**WHAT TO PRODUCE:**
In the records below, find the line containing "Where should I click to: Collapse" and the line containing "Viewport: 665px width, 499px height.". Give again exactly those lines and every line between them, omitting the pictures.

Excerpts from a dataset:
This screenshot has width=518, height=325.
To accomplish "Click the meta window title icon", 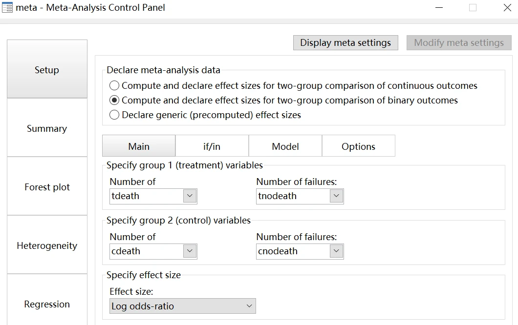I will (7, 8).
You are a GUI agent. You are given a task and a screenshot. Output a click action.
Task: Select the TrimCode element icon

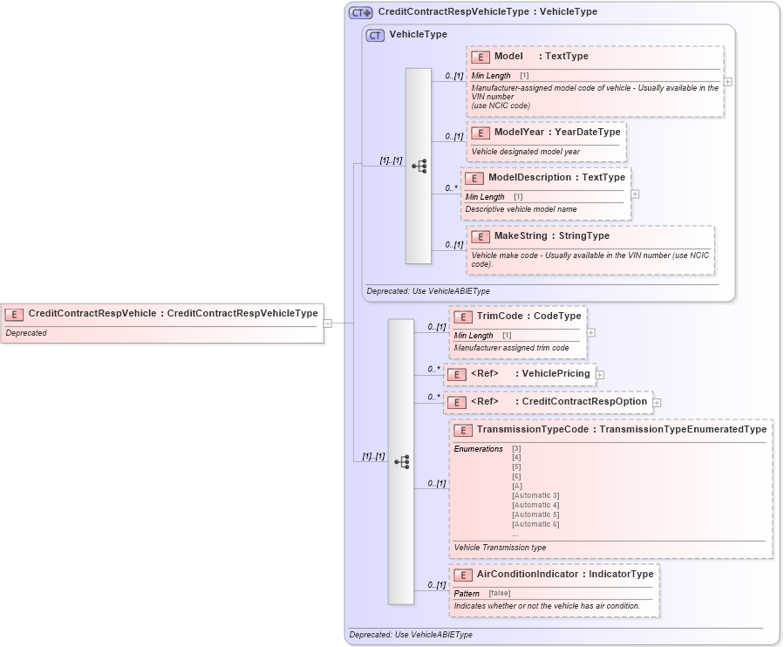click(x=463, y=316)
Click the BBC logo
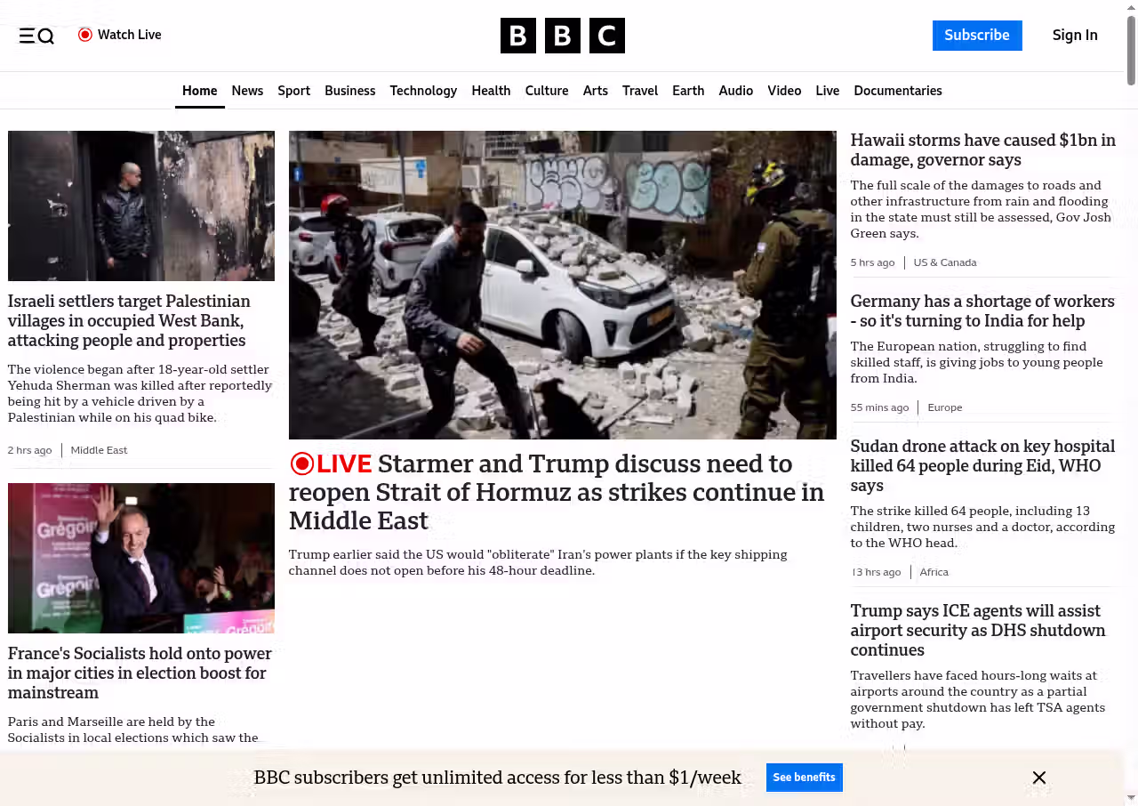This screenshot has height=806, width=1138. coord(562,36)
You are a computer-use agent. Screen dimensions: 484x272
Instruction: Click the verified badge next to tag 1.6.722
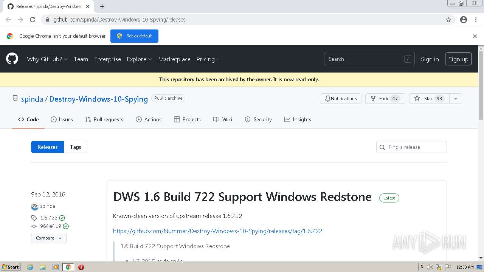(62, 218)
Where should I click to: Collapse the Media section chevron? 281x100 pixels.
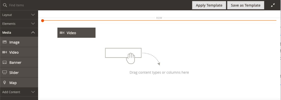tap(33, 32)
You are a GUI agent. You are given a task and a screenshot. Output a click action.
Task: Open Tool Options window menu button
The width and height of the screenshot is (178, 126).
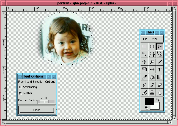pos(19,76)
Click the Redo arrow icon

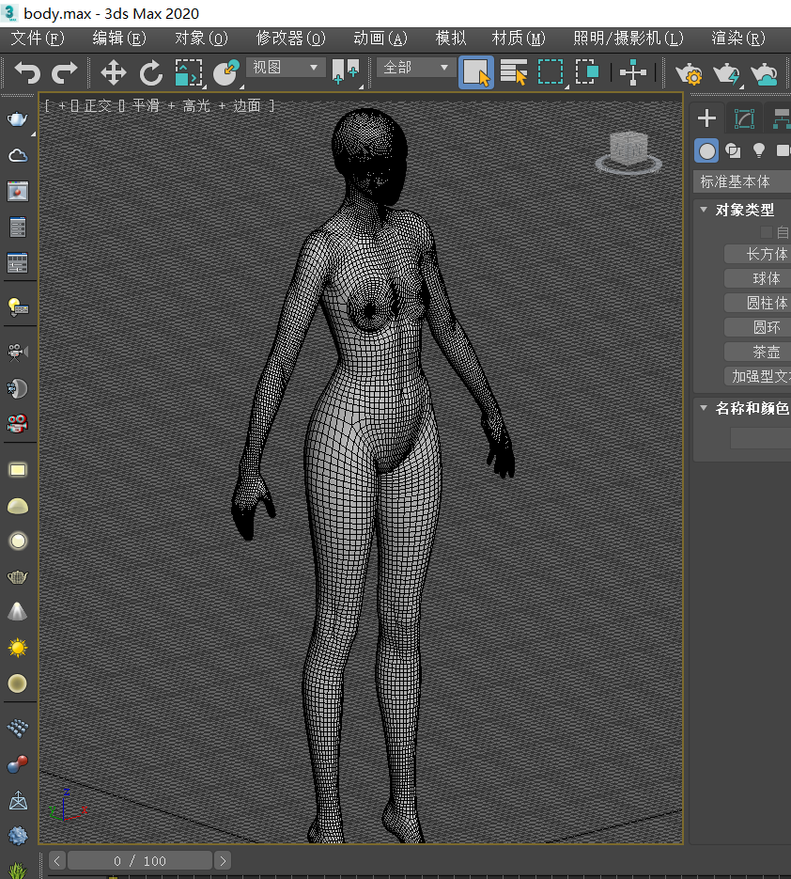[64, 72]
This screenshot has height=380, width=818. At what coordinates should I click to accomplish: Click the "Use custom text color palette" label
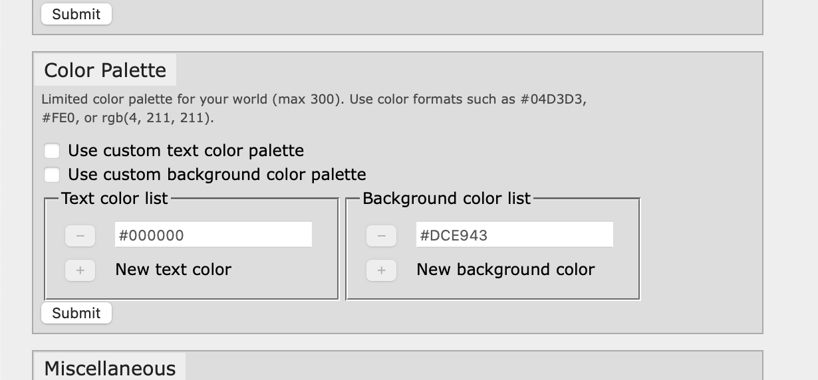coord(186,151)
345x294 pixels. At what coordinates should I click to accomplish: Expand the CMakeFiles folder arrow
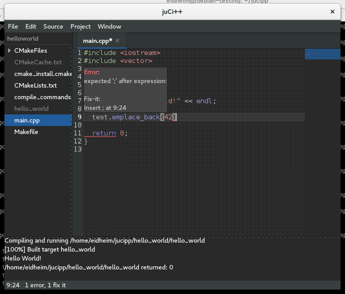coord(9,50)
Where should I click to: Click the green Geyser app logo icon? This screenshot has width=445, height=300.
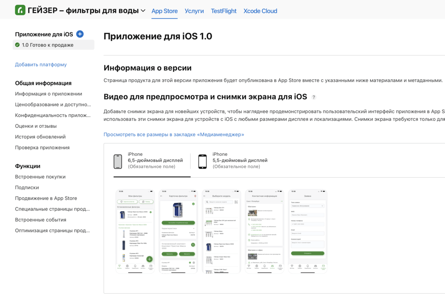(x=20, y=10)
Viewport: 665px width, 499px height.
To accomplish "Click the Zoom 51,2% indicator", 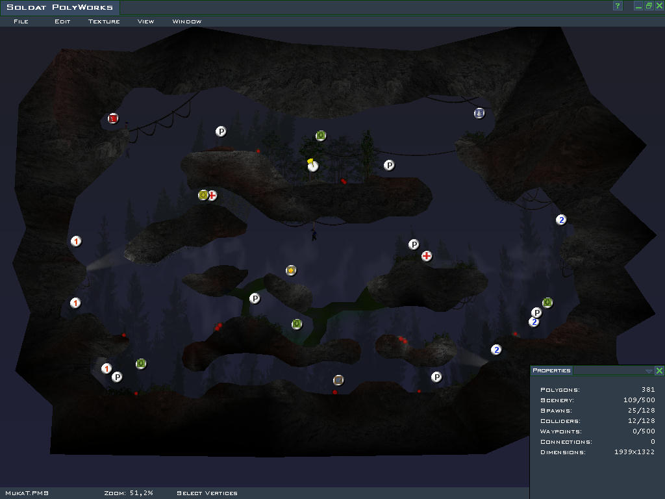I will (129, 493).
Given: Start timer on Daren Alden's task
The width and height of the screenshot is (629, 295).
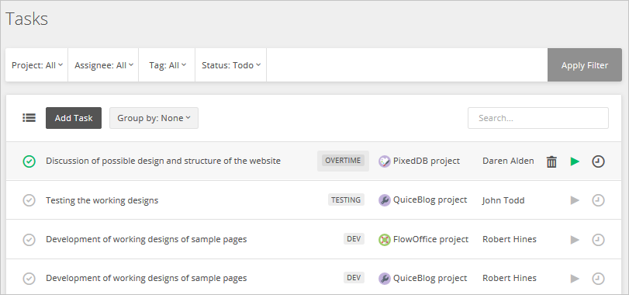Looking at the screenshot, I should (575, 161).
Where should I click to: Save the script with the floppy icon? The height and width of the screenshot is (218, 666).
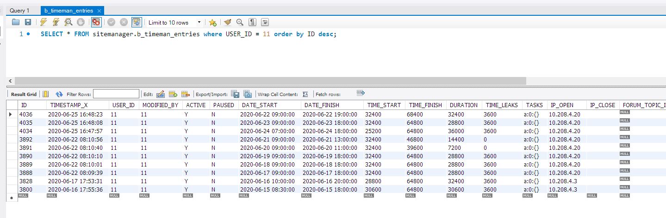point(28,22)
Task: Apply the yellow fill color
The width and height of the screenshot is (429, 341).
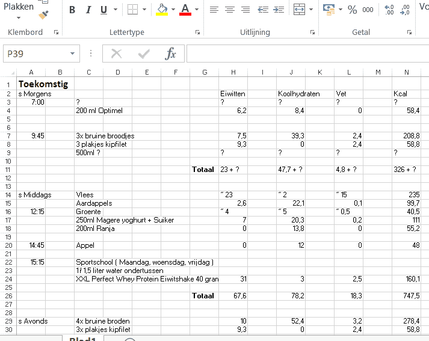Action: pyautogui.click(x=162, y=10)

**TASK OUTPUT:**
Where should I click to: Collapse the Media section chevron? 281x100 pixels.
tap(33, 32)
You are a GUI agent. You are given a task and a screenshot. Output a click action.
Task: Open Tool Options window menu button
The width and height of the screenshot is (178, 126).
pos(19,76)
Click the Redo arrow icon

[64, 72]
This screenshot has height=380, width=818. At what coordinates should I click to accomplish: Click the "Use custom text color palette" label
coord(186,151)
345x294 pixels. At what coordinates should I click to accomplish: Expand the CMakeFiles folder arrow
coord(9,50)
Where should I click to: Click the green Geyser app logo icon? This screenshot has width=445, height=300.
(x=20, y=10)
Viewport: 665px width, 499px height.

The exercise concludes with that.